Executive Director's Corner / Raising our voices against the political threats to academic freedom

By David Robinson

In March 2021, Boise State University took the unusual step of suspending the teaching of the required course, Foundations of Ethics and Diversity. The shock decision came after a state legislator complained that a student in the class had allegedly been forced to apologize for their “white privilege” and was subjected to taunts and verbal attacks from other students. An investigation into the matter found no evidence to substantiate the complaint, but that fact did little to quell the outrage machine which had shifted into high gear. More than a year later, the attacks on the teaching of critical race theory, equity, and diversity have only grown louder.
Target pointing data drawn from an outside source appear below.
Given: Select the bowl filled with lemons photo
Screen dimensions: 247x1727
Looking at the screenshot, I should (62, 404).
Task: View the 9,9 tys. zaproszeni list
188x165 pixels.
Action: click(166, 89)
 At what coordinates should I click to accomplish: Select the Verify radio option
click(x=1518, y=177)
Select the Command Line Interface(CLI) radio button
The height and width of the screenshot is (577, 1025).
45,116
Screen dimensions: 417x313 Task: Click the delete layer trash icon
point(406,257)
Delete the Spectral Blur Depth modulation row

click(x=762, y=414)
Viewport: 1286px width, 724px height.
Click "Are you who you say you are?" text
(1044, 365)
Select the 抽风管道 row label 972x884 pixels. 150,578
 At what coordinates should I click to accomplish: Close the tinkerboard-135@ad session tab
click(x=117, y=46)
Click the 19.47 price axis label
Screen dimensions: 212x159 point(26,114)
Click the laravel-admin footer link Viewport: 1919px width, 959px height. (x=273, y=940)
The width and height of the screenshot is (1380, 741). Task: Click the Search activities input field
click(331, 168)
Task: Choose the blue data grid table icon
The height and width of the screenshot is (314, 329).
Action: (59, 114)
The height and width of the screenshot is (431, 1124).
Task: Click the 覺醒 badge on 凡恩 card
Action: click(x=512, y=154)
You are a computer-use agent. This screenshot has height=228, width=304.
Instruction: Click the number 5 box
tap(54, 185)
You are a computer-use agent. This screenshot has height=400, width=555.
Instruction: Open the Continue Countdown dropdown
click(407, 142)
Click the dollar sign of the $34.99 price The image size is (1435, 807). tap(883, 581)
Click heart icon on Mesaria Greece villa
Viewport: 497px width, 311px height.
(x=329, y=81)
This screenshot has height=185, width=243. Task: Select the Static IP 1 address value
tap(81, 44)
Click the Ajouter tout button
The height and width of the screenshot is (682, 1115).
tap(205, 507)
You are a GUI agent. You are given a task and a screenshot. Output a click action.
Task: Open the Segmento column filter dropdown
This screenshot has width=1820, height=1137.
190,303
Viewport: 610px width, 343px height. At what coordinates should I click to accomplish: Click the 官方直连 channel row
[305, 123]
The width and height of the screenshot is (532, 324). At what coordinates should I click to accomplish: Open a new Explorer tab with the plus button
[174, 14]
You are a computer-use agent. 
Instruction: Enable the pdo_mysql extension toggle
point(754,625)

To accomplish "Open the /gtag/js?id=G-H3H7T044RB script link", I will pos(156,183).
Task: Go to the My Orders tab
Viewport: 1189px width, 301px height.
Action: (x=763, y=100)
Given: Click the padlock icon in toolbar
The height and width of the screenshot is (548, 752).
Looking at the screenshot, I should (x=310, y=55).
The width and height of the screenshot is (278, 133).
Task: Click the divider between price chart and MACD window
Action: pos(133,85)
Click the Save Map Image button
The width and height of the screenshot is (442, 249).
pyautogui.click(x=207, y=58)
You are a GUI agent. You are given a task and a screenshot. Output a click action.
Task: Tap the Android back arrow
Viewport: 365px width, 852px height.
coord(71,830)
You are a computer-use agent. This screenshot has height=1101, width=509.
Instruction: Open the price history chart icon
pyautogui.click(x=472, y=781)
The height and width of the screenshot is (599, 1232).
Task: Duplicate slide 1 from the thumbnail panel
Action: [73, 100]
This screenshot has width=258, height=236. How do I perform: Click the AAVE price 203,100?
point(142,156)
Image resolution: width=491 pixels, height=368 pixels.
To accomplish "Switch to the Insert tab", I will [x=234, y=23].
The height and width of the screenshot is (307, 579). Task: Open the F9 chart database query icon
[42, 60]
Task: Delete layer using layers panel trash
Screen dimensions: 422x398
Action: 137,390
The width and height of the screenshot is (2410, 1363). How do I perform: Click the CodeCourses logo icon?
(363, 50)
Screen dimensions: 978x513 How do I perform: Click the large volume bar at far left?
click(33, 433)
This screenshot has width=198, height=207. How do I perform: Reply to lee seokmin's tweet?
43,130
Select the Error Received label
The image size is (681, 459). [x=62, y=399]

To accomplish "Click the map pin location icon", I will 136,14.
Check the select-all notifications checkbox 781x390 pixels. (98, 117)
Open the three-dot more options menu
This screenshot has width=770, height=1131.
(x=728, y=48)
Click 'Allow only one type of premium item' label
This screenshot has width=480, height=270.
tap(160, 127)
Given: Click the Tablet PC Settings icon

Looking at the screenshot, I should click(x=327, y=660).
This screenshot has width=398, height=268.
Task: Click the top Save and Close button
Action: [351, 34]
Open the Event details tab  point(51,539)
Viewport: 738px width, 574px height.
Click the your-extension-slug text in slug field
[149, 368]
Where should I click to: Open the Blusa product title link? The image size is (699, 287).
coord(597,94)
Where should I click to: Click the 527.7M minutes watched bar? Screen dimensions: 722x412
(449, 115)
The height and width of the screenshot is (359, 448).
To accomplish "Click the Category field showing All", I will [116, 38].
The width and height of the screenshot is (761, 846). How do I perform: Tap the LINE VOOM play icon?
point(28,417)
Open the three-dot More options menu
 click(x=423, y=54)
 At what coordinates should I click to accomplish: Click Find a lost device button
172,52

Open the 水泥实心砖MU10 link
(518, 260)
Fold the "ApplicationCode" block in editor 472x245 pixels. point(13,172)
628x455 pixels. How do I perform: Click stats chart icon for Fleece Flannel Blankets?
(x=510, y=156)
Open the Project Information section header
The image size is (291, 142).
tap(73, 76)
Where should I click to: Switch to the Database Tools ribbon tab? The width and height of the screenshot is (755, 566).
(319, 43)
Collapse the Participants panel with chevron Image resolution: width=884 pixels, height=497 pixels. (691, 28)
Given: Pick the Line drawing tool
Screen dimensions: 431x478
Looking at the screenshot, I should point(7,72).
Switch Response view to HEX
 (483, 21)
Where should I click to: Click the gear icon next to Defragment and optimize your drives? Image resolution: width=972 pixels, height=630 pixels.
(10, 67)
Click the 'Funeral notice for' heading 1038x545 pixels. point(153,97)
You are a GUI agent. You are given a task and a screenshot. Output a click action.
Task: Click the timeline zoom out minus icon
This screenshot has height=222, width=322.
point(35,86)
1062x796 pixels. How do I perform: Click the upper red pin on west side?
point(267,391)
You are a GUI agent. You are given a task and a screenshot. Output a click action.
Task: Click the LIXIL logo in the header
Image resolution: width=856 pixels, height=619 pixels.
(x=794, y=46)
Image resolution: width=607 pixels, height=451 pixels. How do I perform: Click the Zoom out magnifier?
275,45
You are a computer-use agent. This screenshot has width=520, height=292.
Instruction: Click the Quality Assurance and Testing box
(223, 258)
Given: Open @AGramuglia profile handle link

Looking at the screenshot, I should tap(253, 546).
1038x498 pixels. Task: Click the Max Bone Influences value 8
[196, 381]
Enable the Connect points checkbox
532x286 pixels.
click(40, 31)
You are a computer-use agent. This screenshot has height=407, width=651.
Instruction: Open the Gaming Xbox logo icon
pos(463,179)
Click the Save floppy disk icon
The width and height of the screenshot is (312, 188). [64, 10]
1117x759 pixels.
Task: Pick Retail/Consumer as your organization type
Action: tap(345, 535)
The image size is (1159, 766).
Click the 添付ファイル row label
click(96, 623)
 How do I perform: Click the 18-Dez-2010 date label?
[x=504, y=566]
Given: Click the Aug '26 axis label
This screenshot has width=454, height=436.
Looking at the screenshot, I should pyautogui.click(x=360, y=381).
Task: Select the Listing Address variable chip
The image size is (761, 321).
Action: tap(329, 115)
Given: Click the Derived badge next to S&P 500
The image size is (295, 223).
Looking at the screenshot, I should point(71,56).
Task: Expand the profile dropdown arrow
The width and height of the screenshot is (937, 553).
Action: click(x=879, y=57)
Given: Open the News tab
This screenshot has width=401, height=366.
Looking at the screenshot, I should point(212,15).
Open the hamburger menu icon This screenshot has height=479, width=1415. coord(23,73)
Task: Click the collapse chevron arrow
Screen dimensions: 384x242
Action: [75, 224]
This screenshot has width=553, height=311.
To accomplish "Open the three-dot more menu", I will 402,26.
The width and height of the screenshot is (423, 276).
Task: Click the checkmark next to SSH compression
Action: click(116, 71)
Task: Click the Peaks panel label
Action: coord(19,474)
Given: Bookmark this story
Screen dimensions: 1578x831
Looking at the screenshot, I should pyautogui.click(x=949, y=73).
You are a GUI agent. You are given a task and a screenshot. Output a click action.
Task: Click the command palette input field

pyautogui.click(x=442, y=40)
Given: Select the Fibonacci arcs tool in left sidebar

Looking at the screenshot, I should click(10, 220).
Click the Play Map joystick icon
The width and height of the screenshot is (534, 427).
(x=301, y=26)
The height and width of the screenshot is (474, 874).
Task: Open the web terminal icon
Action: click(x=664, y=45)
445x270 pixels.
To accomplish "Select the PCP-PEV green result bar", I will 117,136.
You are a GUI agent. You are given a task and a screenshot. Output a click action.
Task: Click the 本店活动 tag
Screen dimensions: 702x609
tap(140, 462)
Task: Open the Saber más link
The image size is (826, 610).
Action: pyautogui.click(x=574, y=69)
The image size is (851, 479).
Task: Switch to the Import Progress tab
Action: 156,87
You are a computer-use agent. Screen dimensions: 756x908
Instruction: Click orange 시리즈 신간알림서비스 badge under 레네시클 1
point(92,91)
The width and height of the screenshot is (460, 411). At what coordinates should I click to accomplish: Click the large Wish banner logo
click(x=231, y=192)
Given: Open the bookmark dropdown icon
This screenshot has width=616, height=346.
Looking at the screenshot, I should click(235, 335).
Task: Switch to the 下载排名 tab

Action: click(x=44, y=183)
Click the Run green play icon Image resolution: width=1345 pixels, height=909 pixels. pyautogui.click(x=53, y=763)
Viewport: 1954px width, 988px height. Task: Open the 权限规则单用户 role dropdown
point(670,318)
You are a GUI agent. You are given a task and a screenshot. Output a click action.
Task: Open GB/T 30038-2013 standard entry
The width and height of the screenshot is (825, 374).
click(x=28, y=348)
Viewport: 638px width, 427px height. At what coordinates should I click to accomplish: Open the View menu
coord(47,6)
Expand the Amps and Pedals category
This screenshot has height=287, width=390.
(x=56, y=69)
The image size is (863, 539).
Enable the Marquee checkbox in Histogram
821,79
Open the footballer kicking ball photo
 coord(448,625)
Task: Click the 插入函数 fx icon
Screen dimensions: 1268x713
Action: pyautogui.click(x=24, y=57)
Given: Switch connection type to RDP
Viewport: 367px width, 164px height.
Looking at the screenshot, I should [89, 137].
Across the United States, elected officials are ramping up efforts to impose their political views on universities and colleges through legislation targeting equity and diversity initiatives and the teaching of the history of racism. It is an extraordinarily blatant assault on university autonomy and academic freedom, and astoundingly hypocritical. Even as they decry the censorious nature of “cancel culture,” these same politicians are simultaneously threatening to de-fund institutions that refuse to sanitize their teaching of American history.

While in Canada we have to date been spared the worst of the American-style culture wars on campus, we have not been entirely immune. The provinces of Alberta and Ontario have imposed so-called “free speech” requirements on universities and colleges, a not-so-subtle toss of a bone to a political base that is convinced post-secondary institutions are overrun by zealous and illiberal leftists. In Quebec, the Legault government recently passed Bill 32, An Act respecting academic freedom in the university sector, requiring universities to establish panels to review complaints of “censorship.” And then there is Conservative leader Pierre Poilievre who has promised that as Prime Minister he would appoint a “Free Speech Guardian” tasked with protecting “academic freedom and free speech from campus gatekeepers.”

It may be tempting to dismiss these developments as simply cynical political posturing. But as recent experience in the United States has shown there is a real danger that top-down legislative efforts to “protect” campus speech and academic freedom can easily drift into becoming fully-fledged educational diktats and gag orders. When politicians mandate what can or cannot be taught and discussed in the classroom, or what research may or may not be pursued, they directly violate academic freedom. And they also breach the principle of collegial governance by which academic staff play the primary role in educational decision-making.

Universities and colleges cannot fulfill their mission of preserving, sharing, and advancing knowledge if governments circumscribe the content of classroom discussion and research. That means the academic community needs to aggressively resist any political intrusion into its academic affairs. By that measure, it is troubling that few if any university and college administrators in Canada have publicly spoken out against political interference, whether it be “free speech” requirements, performance-based funding, government-imposed mandates, or partisan board appointments. We collectively need to be far more vocal in denouncing and pushing back against these intrusions so that robust academic inquiry and teaching can be free to thrive.